US issues new terrorism threat warning ahead of 9/11 anniversary
The National Terrorism Advisory System Bulletin said the United States faces a "heightened threat environment" from both domestic terrorists "and those inspired or motivated by foreign terrorists and other malign foreign influences."
It cited increased use of "online forums to influence and spread violent extremist narratives and promote violent activity."
The new advisory updated a January alert following the attack on the US Congress by supporters of then-president Donald Trump, when DHS said the country faced "increasingly complex and volatile" threats from anti-government and racially motivated extremists, often stirred up by online influence from abroad.

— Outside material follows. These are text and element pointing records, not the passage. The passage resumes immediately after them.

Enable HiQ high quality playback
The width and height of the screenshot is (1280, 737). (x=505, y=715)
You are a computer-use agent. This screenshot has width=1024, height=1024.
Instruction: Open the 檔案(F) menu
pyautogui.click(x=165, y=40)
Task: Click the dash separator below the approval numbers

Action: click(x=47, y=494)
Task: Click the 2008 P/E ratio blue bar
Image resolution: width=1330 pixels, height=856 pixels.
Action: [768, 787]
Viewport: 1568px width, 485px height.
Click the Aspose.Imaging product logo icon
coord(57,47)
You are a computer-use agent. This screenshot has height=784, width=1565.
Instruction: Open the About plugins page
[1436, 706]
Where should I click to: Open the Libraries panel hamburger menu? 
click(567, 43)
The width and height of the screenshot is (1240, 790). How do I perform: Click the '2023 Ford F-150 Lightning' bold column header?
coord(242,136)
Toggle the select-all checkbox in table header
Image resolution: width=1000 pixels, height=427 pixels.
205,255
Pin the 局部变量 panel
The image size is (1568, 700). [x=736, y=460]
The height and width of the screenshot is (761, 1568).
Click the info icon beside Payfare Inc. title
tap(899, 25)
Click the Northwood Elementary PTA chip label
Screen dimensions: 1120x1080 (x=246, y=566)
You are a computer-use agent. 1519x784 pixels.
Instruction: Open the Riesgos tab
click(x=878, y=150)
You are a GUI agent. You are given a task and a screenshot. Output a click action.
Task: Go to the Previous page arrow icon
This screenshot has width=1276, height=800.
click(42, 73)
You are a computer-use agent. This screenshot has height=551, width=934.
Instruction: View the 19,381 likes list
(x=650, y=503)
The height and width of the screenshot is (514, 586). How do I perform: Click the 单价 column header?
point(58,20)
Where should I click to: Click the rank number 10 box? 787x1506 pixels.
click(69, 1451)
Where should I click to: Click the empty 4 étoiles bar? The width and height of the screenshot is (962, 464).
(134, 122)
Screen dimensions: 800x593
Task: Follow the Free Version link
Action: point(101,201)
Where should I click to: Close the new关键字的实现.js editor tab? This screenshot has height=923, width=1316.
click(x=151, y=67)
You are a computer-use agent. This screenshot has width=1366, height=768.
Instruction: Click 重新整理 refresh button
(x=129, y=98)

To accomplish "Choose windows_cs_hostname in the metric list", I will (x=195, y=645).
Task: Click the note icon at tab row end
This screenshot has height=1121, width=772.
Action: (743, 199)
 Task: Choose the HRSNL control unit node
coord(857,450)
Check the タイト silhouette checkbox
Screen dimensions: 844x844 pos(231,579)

The bulletin had already been amended in May, with DHS warning violent extremists could exploit the easing of Covid-19 restrictions to conduct attacks.
"Extremists may seek to exploit the emergence of Covid-19 variants by viewing the potential re-establishment of public health restrictions across the United States as a rationale to conduct attacks," the DHS advisory said, adding that "pandemic-related stressors... may contribute to more violence this year."
Despite a rapid vaccination program, coronavirus case numbers have increased sharply in recent months in the United States due to the spread of the Delta variant, prompting new health measures.
The advisory, which expires on November 11, also noted that in the lead-up to the 20th anniversary of the September 11 attacks, the Yemeni branch of Al-Qaeda, Al-Qaeda in the Arabian Peninsula (AQAP), had put out an English-language version of its propaganda "Inspire" magazine for the first time in over four years.
This "demonstrates that foreign terrorist organizations continue efforts to inspire US-based individuals susceptible to violent extremist influences," DHS said.
The United States, which considers AQAP the terror group's most dangerous branch, has carried out a campaign of drone strikes against its fighters in Yemen since soon after the 9/11 attacks.